Best answer: From wikipedia: Using fossil evidence, paleontologists have identified over 500 distinct genera and more than 1,000 different species of non-avian dinosaurs.

The complication is that you can't really pin down a number of species; with dinosaurs it's better to go by genus. For instance, you think Stegosaurus, you probably think of a specific kind (species) of dinosaur. But Stegosaurus is actually a genus, and there are at least like 5 species of stegosaurus.

Every new dinosaur found is potentially a new species. Let's say you find a femur that's about 5 feet long and of a particular thickness. It's similar, but not exactly the same, as a known diplodocus species, say d. longus. It could either be a whole new diplodocus species OR a d. longus that's just a different size (just like there are size variants in all people but we're all homo sapiens). It's unlikely you'll find the entire skeleton intact, so you just may never know. There's just not a complete enough fossil record to make the call sometimes. Even if you do make a call on it being another species, a future fossil found could contest that earlier determination and just broaden the definition of what we know d. longus to be. So classifying it into a genus (with a question mark) is generally how it goes.

Long story short, giving an estimate on number of species is tricky, and probably not what you and your kid are looking to know anyway.
posted by phunniemee at 9:33 AM on September 12, 2013 [2 favorites]

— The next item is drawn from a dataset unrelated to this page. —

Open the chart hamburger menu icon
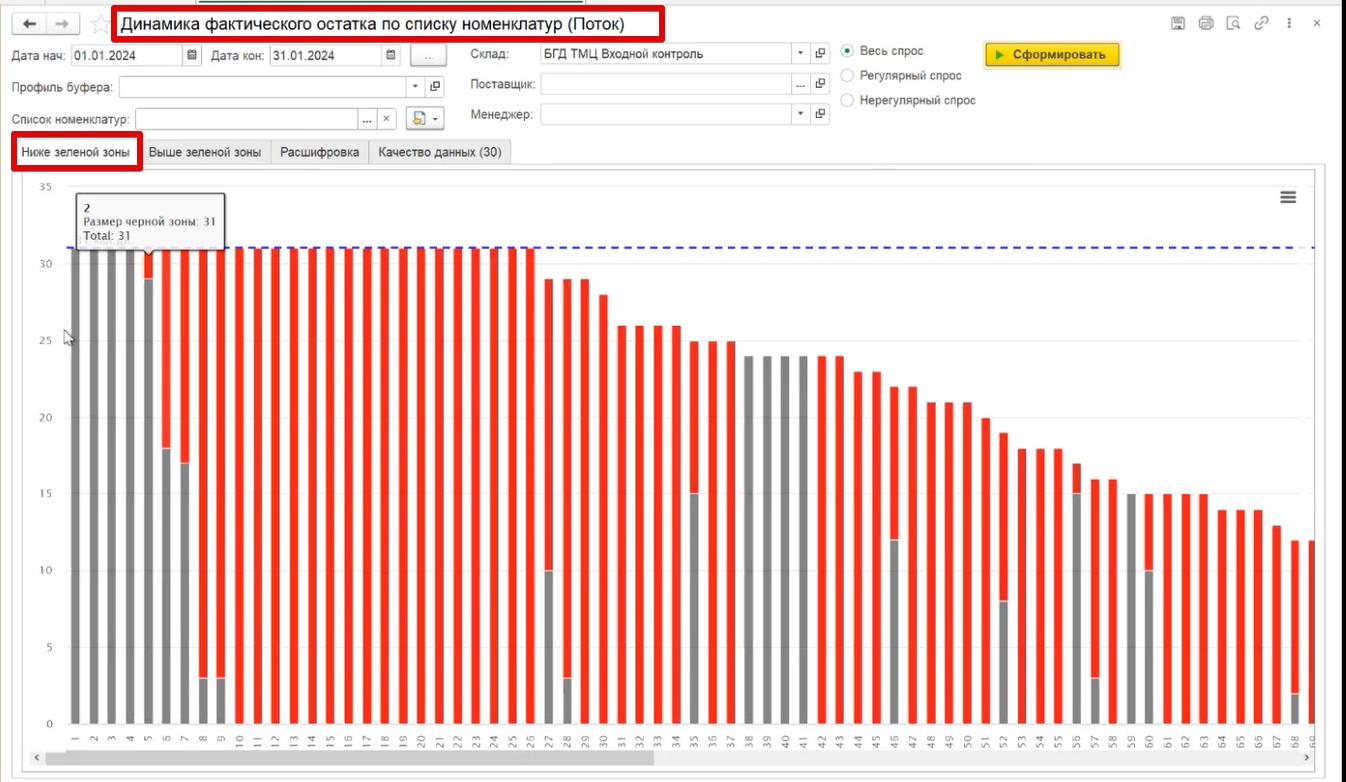1346x782 pixels. click(1288, 197)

It can be hard to say. We might have two triceratops skulls. One has big horns. One has small horns. Are they two different species, or is one male and the other female? Is one adult and the other a juvenile? New ways to study the bones are always being developed, so the answers to these questions are always being updated.
posted by Lou Stuells at 11:16 AM on September 12, 2013


What an awesome question. I don't have any input, not being a paleontologist myself, but I do remember well asking my mother to read out loud the NASDAQ number displayed on the news every night because I thought it was the BIGGEST NUMBER EVER and therefore the coolest thing ever. So I wonder if you can come to some rough approximation, based on the data cited above, but then tell little pandabearjohnson that there could be many more (in part based on what Lou Stuells said), and blow his/her tiny mind with the enormity of the number + the possibility of an even bigger number?